EXERCISE GOAL: Return the items word for word, starting at the line that contains "What do you" and ending with the last item, and leave the pictures out of your answer.

INFORMATION PROVIDED:
_ _ _ _ _

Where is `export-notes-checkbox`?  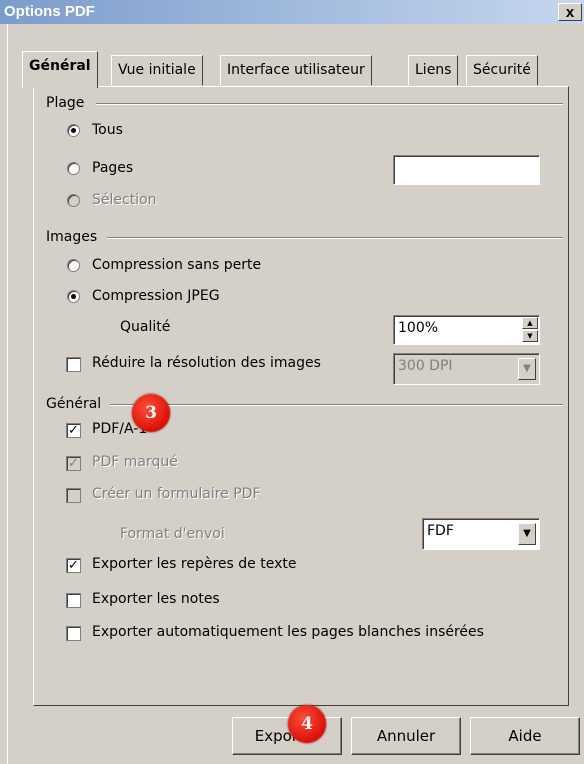
export-notes-checkbox is located at coordinates (74, 600).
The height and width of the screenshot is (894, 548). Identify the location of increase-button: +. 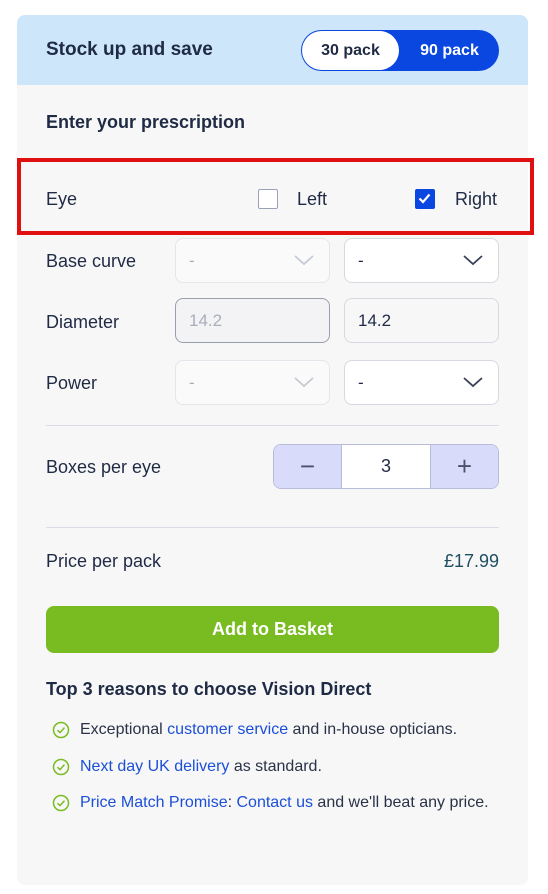
(464, 466).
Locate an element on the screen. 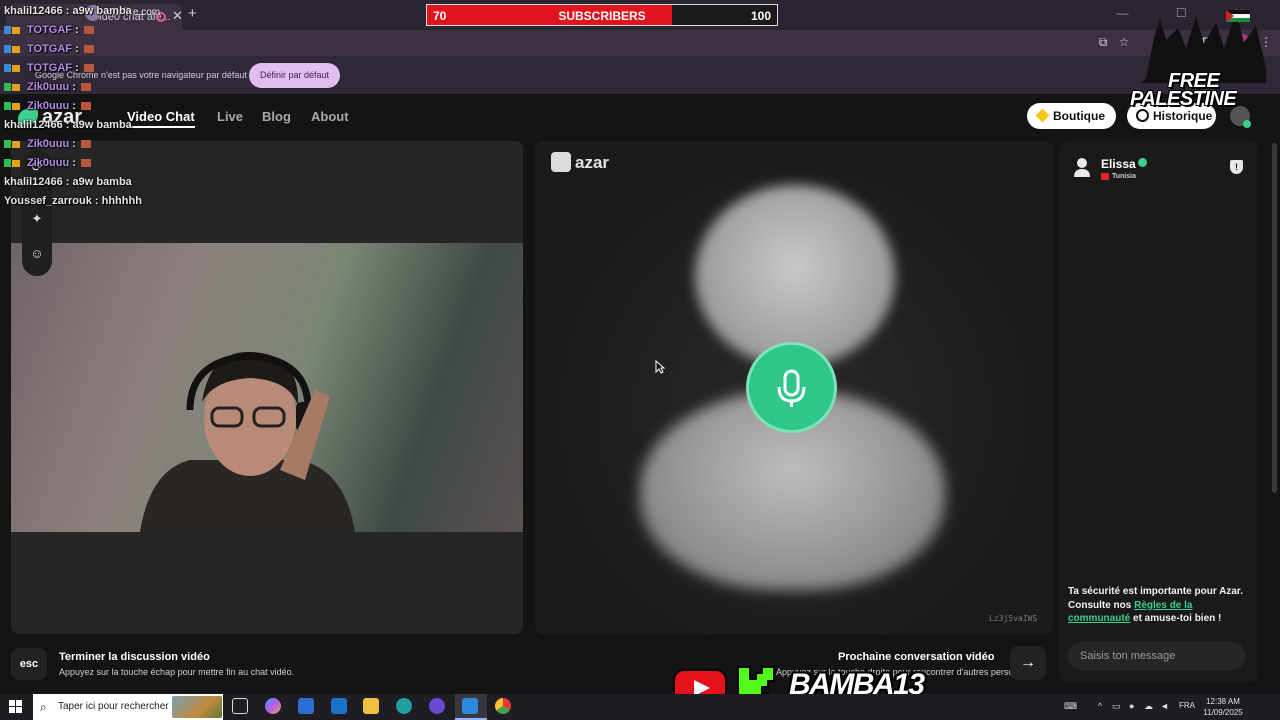 This screenshot has height=720, width=1280. safety-suffix: et amuse-toi bien ! is located at coordinates (1176, 618).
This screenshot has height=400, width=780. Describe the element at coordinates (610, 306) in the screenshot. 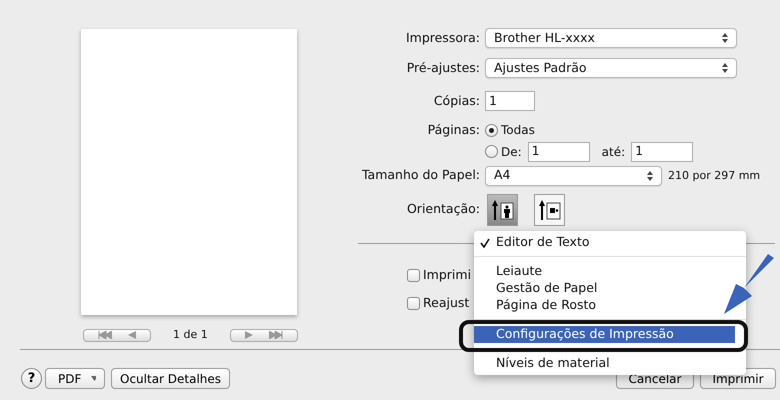

I see `menu-item: Página de Rosto` at that location.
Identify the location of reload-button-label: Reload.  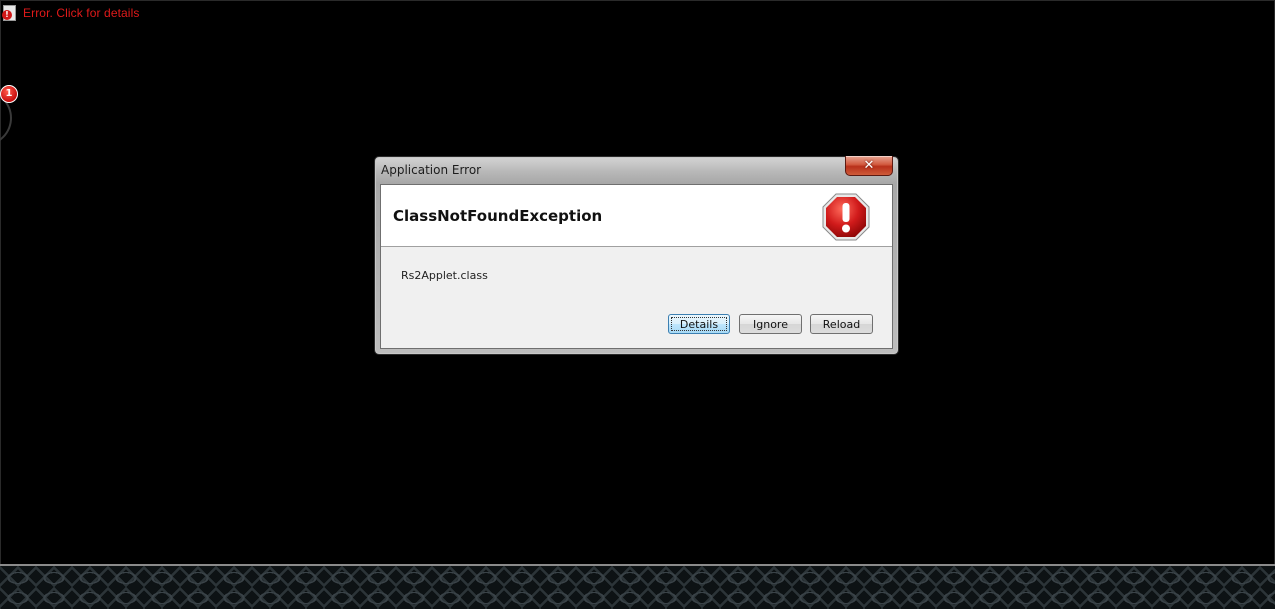
(842, 324).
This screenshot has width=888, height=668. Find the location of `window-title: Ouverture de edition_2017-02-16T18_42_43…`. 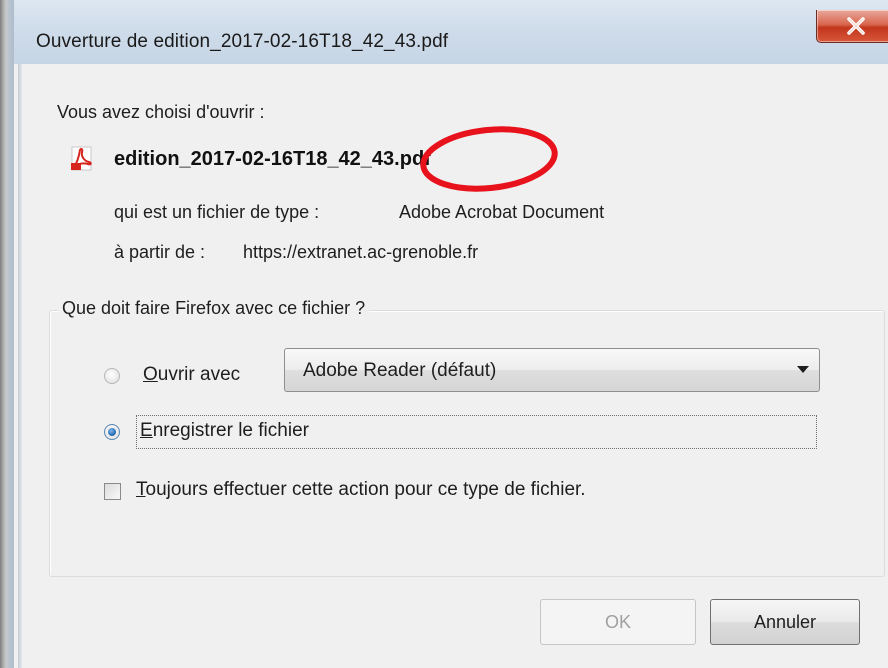

window-title: Ouverture de edition_2017-02-16T18_42_43… is located at coordinates (242, 42).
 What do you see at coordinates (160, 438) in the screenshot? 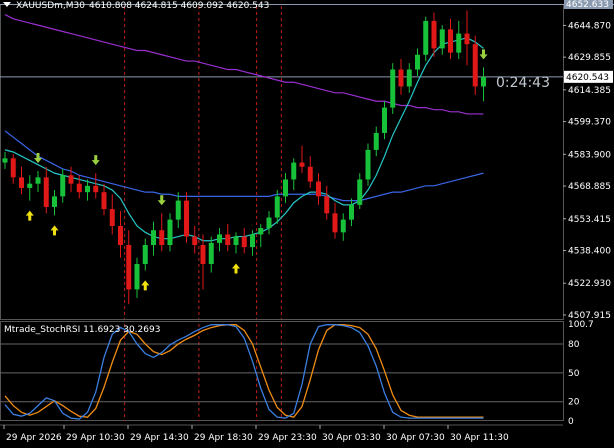
I see `time-tick-label: 29 Apr 14:30` at bounding box center [160, 438].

_ _ _ _ _

TASK RESULT:
 What do you see at coordinates (160, 438) in the screenshot? 
I see `time-tick-label: 29 Apr 14:30` at bounding box center [160, 438].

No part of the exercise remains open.